At this year’s Web 2.0 Expo in San Francisco there was a lot of talk about psychology. The word “psychology” was generally not used, they called it gamification or persuasion but really they were talking about psychology.
This is a good thing. We who have a psych background have been waiting for the software development community to pick up on well known psychological principles that they can use to better understand their users and make user friendlier software. But… (here’s that but again).
In many cases when people discuss for example gamification they mention tips and tricks that can be used to lead the user in some behavior. But since they are talking about gamification but not the psychological principles that are in play, i.e. behavioral modification they are really handing out tools to the audience without the manual (how is a topic for another post).

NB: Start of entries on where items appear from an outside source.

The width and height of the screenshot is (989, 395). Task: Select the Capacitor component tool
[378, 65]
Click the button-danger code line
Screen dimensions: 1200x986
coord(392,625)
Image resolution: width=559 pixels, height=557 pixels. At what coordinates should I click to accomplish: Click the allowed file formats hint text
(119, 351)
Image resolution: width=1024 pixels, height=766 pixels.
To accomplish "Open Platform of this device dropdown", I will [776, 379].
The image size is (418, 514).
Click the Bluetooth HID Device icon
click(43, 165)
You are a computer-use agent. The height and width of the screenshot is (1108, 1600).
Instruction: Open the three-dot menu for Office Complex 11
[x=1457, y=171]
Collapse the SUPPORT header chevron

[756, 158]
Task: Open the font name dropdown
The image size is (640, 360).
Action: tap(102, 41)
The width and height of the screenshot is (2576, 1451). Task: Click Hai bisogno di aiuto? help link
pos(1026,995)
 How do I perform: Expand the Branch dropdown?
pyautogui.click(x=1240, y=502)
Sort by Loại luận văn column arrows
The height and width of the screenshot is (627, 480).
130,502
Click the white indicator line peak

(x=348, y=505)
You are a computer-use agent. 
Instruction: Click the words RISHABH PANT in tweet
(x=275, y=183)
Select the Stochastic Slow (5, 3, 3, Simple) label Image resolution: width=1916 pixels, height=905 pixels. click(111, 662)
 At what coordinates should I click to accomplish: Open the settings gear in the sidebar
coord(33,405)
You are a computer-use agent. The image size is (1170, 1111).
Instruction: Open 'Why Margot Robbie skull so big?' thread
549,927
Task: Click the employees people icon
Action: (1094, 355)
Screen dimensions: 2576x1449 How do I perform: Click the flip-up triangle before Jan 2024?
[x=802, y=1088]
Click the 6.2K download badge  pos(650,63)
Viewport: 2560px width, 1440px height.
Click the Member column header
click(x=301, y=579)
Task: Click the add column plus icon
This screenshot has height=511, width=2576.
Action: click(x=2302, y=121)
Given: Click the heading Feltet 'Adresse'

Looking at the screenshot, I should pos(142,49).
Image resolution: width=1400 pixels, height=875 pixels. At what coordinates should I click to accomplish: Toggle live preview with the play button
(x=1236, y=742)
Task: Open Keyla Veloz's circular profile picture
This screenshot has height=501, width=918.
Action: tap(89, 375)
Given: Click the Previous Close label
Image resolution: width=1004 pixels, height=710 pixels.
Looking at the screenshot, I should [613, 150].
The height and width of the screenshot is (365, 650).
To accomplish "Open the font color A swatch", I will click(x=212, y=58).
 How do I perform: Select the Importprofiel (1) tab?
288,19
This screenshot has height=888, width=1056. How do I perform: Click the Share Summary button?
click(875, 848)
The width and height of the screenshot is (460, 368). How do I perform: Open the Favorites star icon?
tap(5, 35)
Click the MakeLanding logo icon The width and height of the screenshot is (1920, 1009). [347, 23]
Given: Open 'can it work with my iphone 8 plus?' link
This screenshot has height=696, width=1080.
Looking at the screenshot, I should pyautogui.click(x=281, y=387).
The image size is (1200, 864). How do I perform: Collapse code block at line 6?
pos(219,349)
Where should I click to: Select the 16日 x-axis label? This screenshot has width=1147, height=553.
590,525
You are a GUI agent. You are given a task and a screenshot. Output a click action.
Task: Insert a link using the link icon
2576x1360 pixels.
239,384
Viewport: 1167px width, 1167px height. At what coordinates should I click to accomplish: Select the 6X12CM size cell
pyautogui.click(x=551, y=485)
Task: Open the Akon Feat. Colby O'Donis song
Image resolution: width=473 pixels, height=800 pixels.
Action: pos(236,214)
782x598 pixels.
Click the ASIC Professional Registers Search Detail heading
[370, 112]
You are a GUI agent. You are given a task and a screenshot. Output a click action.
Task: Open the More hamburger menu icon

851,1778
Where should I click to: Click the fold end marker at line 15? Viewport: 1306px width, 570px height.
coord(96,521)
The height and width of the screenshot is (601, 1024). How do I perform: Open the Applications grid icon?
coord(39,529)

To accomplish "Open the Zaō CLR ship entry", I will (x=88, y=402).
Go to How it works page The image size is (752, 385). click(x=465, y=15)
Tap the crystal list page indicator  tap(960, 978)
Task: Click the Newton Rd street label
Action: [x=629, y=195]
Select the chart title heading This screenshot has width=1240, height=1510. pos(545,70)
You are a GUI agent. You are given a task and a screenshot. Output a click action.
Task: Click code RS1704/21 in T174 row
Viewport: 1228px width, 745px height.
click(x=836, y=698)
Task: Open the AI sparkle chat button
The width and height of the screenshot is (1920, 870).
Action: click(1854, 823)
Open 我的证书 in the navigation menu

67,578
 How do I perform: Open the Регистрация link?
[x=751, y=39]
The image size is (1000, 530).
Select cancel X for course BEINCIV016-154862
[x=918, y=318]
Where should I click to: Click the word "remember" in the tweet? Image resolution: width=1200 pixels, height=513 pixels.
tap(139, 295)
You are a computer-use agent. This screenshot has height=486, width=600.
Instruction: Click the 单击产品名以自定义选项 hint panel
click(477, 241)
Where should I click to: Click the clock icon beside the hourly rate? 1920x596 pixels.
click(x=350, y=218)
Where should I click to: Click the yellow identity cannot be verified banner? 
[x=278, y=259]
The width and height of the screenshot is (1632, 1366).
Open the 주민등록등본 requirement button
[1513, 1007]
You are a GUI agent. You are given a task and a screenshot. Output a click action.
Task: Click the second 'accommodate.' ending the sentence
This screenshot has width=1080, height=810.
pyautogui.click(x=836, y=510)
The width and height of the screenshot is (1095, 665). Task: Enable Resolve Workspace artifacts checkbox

Being ever the optimist I still like the fact that we’re finally starting to talk psych in software development conferences. If we can change the way software product managers, designers, developers think of the user, that’s a huge step in the right direction. The attitude that you all to often hear is:
The user is stupid
This idea frees the makers of software from doing anything to improve their products. It’s the user that needs fixin’ not the product. If we get the software community (to begin with) to shift their attitude to:
The user is a pigeon
as gamification suggests
then at least we have opened their minds up to the fact that there is something that they can do in order to help the users in using the product. This is a huge shift.
The important part is that we continue talking about psychology and human behavior at software conferences. That we enhance the understanding of users but not deliver what psychology has discovered about people in sound bites. We need the software development community to understand the basic psychology behind these principles so that they can apply them to their production and improve on user experience and the success of software users everywhere.